The biggest crypto coin was down 9% to $55,323 at around 9:30 a.m. in New York on Sunday, after declining as much as 15% to $51,707 in the Asian day.
Other cryptocurrencies suffered as well. Ether, the second-biggest, dropped as much as 18% to below $2,000 before paring losses. The total market cap of crypto, which recently surpassed $2 trillion, fell back to about $1.96 trillion, according to data from CoinGecko.com. And Dogecoin, the coin started as a joke in 2013, was recently trading around 29 cents after hitting 40 cents on Friday.
Several online reports attributed the plunge to speculation the U.S. Treasury may crack down on money laundering that’s carried out through digital assets.
Bitcoin hit a record high of $64,869 last week ahead of the debut trade for the cryptocurrency exchange Coinbase Global Inc. on the Nasdaq exchange Wednesday.

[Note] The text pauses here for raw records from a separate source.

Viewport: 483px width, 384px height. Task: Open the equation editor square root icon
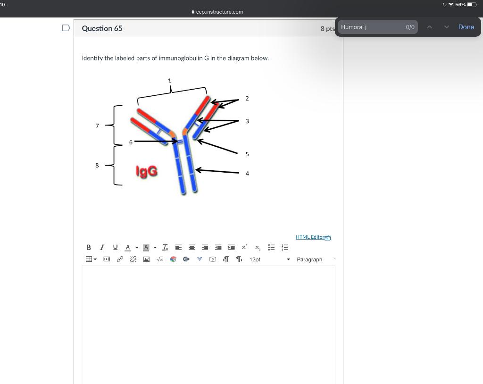click(159, 259)
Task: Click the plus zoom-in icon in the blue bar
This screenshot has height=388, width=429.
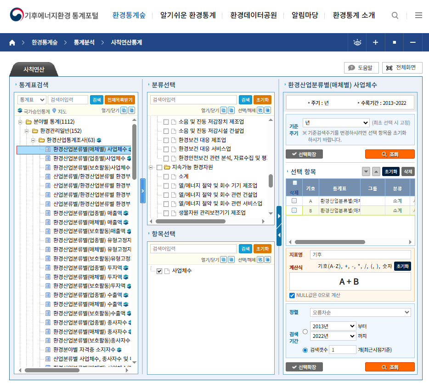Action: click(x=375, y=43)
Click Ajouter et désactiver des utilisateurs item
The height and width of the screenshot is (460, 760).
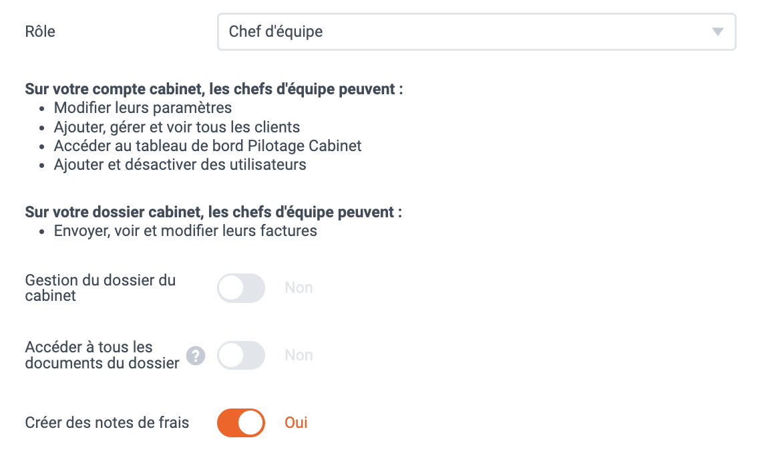180,165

Coinbase ended its first trading week on a high note after bullish reviews from Wall Street analysts.
Dogecoin, which has been boosted by the likes of Elon Musk and Mark Cuban, rallied more than 110% Friday before dropping the next day. Demand was so brisk for the token that investors trying to trade it on Robinhood crashed the site, the online exchange said in a blog post Friday.
“The crypto world is waking up with a bit of a sore head today,” said Antoni Trenchev, co-founder of crypto lender Nexo. “Dogecoin’s 100% Friday rally was ‘peak party,’ after the Bitcoin record and Coinbase listing earlier in the week. Euphoria was in the air. And usually in the crypto world, there’s a price to pay when that happens.”

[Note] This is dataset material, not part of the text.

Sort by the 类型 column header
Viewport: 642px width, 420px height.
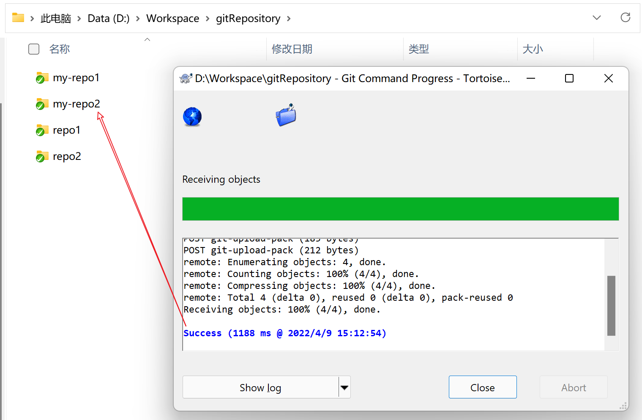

Besides the “unsubstantiated” report of a U.S. Treasury crackdown, Trenchev said factors for the declines may have included “excess leverage, Coinbase insiders dumping equity after the direct listing and a mass outage in China’s Xinjiang province hitting Bitcoin miners.”
Growing mainstream acceptance of cryptocurrencies has spurred Bitcoin’s rally, as well as lifting other tokens to record highs. Interest in crypto went on the rise again after companies from PayPal to Square started enabling transactions in Bitcoin on their systems, and Wall Street firms like Morgan Stanley began providing access to the tokens to some of the wealthiest clients. That’s despite lingering concerns over their volatility and usefulness as a method of payment.
Governments are inspecting risks around the sector more closely as the investor base widens.
Federal Reserve Chairman Jerome Powell last week said Bitcoin “is a little bit like gold” in that it’s more a vehicle for speculation than making payments. European Central Bank President Christine Lagarde in January took aim at Bitcoin’s role in facilitating criminal activity, saying the cryptocurrency has been enabling “funny business.”
Turkey’s central bank banned the use of cryptocurrencies as a form of payment from April 30, saying the level of anonymity behind the digital tokens brings the risk of “non-recoverable” losses. India will propose a law that bans cryptocurrencies and fines anyone trading or holding such assets, Reuters reported in March, citing an unidentified senior government official with direct knowledge of the plan.
Crypto firms are beefing up their top ranks to shape the emerging regulatory environment and tackle lingering skepticism about digital tokens. Bitcoin’s most ardent proponents see it as a modern-day store of value and inflation hedge, while others fear a speculative bubble is building.